There still are. As someone who has done both production and homelab deployments: unless you are specifically just looking for experience with it and just setting up a demo - don't bother.
When it works, it works great - when it goes wrong it's a huge headache.
Edit: As just an edit, if distributed storage is just something you are interested in there are much better options for a homelab setup:
- seaweedfs has been rock solid for me for years in both small and huge scales. we actually moved our production ceph setup to this.
- longhorn was solid for me when i was in the k8s world
- glusterfs is still fine as long as you know what you are going into.
I just want to hoard data. I hate having to delete stuff to make space. Things disappear from the web every day. I should hold onto them.
My requirements for a storage solution are:
> Single root file system
> Storage device failure tolerance
> Gradual expansion capability
The problem with every storage solution I've ever seen is the lack of gradual expandability. I'm not a corporation, I'm just a guy. I don't have the money to buy 200 hard disks all at once.

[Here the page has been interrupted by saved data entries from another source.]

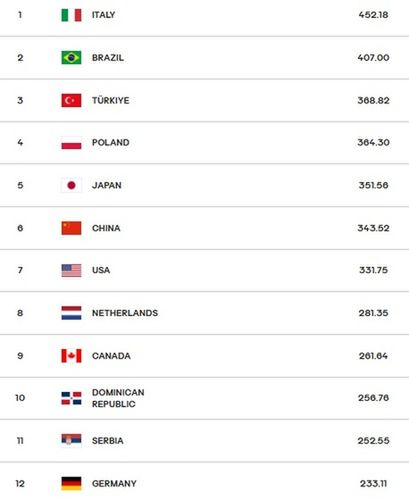Click Germany's 233.11 points score
Viewport: 409px width, 499px height.
pos(373,483)
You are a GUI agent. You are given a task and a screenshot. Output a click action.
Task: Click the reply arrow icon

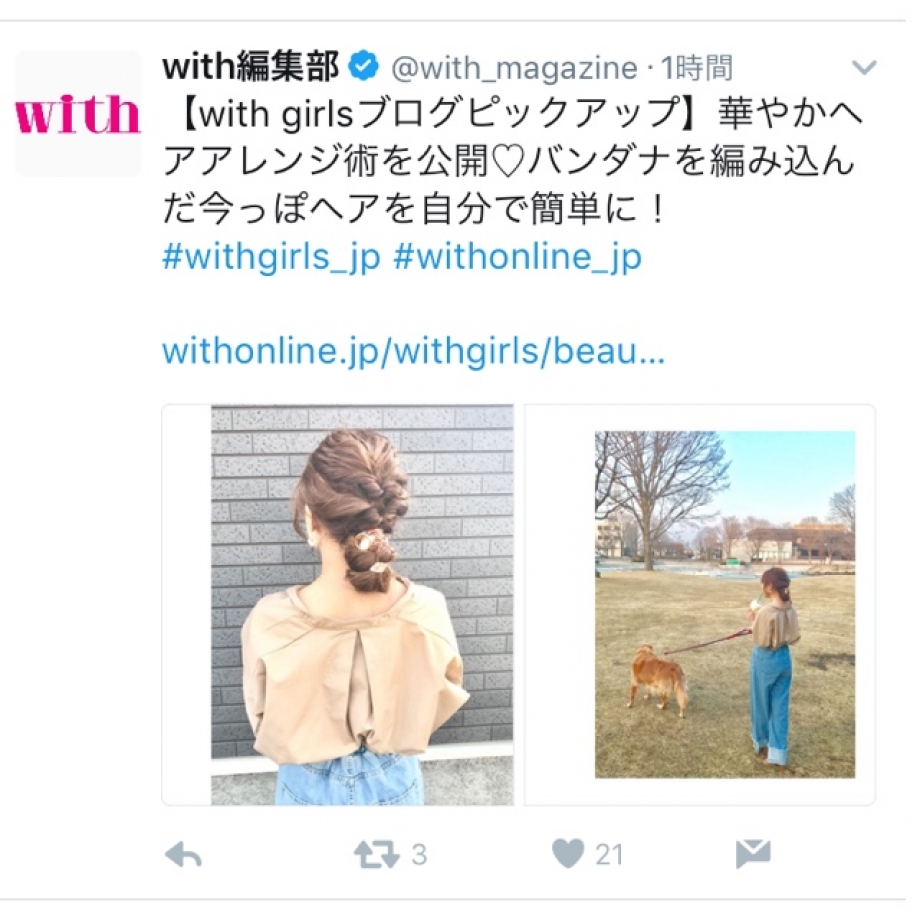183,855
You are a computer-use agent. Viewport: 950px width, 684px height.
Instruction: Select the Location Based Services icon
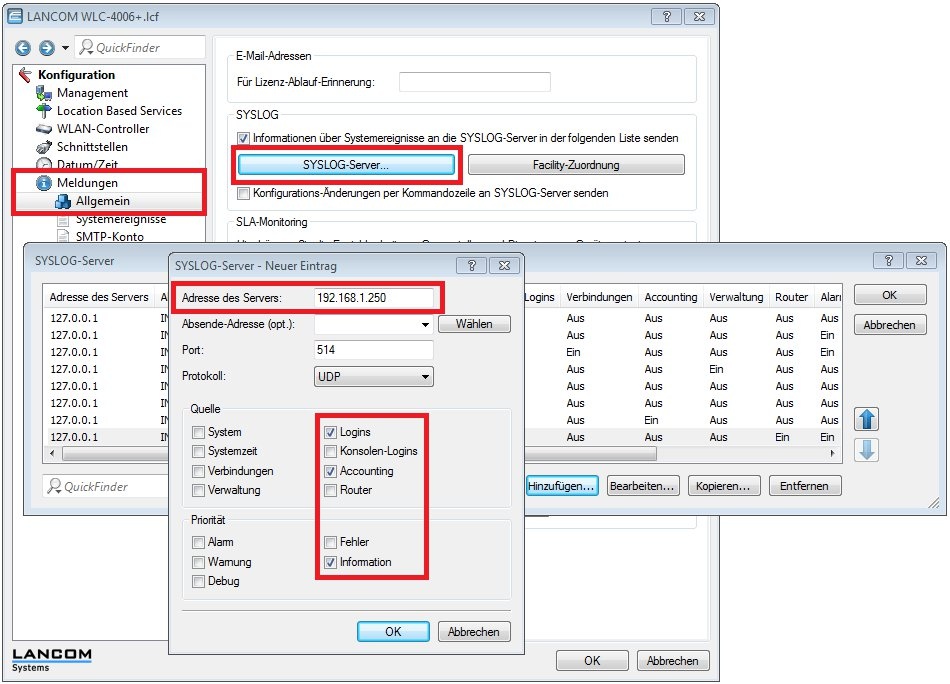[44, 111]
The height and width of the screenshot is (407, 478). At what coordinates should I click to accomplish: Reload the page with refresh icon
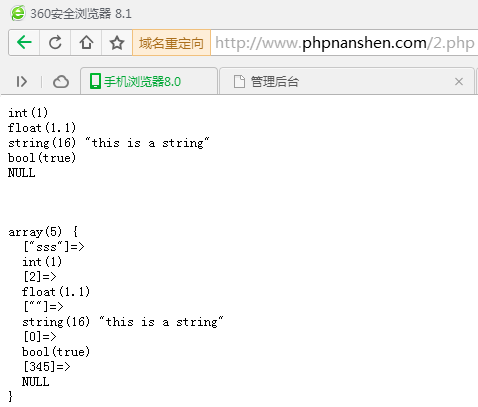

I need to gradually expand capacity as needed.
I was attracted to this ceph because it apparently allows you to throw a bunch of drives of any make and model at it and it just pools them all up without complaining. The complexity is nightmarish though.
ZFS is nearly perfect but when it comes to expanding capacity it's just as bad as RAID. Expansion features seem to be just about to land for quite a few years now. I remember getting excited about it after seeing news here only for people to deflate my expectations. Btrfs has a flexible block allocator which is just what I need but... It's btrfs.
> ZFS is nearly perfect but when it comes to expanding capacity it's just as bad as RAID.
if you don't mind the overhead of a "pool of mirrors" approach [1], then it is easy to expand storage by adding pairs of disks! This is how my home NAS is configured.
Looks good. I don't mind the overhead. That seems to be much more resilient compared to RAID5/6 and its ZFS equivalents and addresses all the concerns I outlined in this comment:
I'm still somewhat alarmed by the possibility of the surviving mirror drive failing during resilver and destroying the pool... Are there any failure chance calculators for this pool of mirrors topology? No doubt it's much lower than the RAID5/6 setups but still.
Is this topology usable in btrfs without the famous reliability issues? How good is ZFS support is on Linux? I'm a Linux guy so I'd really like to keep using Linux if possible. Maybe Linux LVM/mdadm?
50% storage efficiency is a tough pill to swallow, but drives are pretty big and the ability to expand as you go means it can be cheaper in the long run to just buy the larger, new drives coming out than pay upfront for a bunch of drives in a raidz config.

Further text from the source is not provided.